### Extracted information
%%

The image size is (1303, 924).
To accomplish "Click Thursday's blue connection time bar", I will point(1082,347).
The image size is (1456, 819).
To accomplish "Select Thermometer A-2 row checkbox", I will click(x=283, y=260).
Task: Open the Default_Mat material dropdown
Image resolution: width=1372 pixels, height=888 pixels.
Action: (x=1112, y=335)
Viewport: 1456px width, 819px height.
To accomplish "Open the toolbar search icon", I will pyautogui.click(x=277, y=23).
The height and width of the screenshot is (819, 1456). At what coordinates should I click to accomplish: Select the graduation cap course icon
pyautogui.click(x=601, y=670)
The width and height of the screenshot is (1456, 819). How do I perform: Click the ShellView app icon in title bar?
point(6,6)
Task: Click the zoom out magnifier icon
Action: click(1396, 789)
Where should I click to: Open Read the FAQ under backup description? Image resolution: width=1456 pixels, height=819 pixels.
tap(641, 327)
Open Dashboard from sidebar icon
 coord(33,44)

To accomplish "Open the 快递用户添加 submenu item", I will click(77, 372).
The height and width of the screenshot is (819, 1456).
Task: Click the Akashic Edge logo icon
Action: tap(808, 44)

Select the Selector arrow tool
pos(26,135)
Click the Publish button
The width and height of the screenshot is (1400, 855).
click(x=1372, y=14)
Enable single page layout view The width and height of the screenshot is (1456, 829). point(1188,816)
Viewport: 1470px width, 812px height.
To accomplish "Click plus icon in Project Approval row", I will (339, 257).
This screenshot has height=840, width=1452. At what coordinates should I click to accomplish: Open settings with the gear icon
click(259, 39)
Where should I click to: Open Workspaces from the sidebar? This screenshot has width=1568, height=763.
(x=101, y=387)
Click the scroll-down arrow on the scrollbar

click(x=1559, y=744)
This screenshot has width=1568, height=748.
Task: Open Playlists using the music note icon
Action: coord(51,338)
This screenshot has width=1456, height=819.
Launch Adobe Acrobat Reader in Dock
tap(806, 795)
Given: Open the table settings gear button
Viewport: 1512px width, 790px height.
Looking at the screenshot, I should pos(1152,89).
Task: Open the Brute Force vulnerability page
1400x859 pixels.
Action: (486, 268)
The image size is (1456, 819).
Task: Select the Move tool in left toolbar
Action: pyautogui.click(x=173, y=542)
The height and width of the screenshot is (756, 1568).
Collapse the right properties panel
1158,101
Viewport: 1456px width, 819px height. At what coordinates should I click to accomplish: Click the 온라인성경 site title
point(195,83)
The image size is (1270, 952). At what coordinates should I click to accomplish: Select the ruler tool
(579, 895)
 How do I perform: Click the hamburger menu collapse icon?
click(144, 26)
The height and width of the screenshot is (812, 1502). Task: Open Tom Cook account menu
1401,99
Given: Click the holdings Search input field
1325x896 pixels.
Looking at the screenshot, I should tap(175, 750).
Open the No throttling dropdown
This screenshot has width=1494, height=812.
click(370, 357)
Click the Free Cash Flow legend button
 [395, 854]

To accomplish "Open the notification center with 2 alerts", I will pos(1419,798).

%%

### Your task
With the line holding "Task: Open the Brute Force vulnerability page" as the first and the line holding "The height and width of the screenshot is (756, 1568)." as the last, set down that range of the entries above exactly, and nothing else.

### Written solution
Task: Open the Brute Force vulnerability page
1400x859 pixels.
Action: (486, 268)
The image size is (1456, 819).
Task: Select the Move tool in left toolbar
Action: pyautogui.click(x=173, y=542)
The height and width of the screenshot is (756, 1568).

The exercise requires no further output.